Again, this is all in the “normal” timeline, which presumably takes place in the movie’s reality. But the 2002 movie’s maddest moment belongs in the Kermit-less world, and is completely inadvertent. There, the Twin Towers of the World Trade Center can be seen through the window of Miss Piggy’s apartment, indicating that somehow, if Kermit wasn’t alive the 9/11 attacks wouldn’t have happened, meaning Kermit was in some way responsible. The revelation caused quite a stir in 2015, becoming quite the meme. (The truth is the backgrounds of New York City used behind the windows of the set were old and hadn’t been carefully checked.)

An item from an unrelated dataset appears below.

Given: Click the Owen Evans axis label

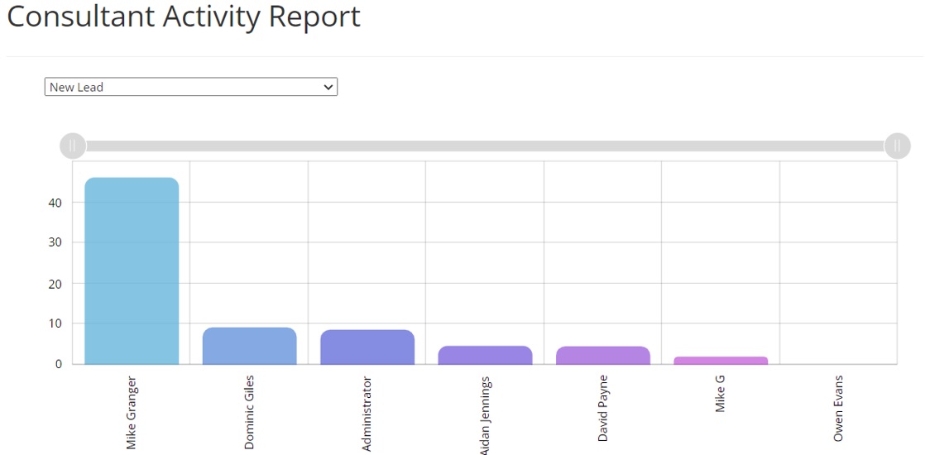Looking at the screenshot, I should (838, 409).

Perhaps this is the reason why It’s a Very Merry Muppet Christmas Movie isn’t available on Disney+—or perhaps it’s the frequent NBC jokes made in the special, since Disney owns competitor ABC. Or perhaps it’s how dated it feels, in ways, starring Carson Daly, The Crocodile Hunter’s Steve Irwin, the cast of Scrubs, Triumph the Insult Comic Dog, Joe Rogan before all the badness, and more. But that’s a shame, because there’s a really fun, black humor to be found in the TV movie that a great deal of Muppet entertainment lacks. Sure, Very Merry can be hokey as hell, but in a very Muppets-appropriate way, and that makes the weirdness hit even harder. I mean, Scooter gyrates in a rave cage:
While It’s a Very Merry Muppet Christmas Movie isn’t on Disney+, it’s not hard to find on DVD and Blu-ray. Or elsewhere, perhaps.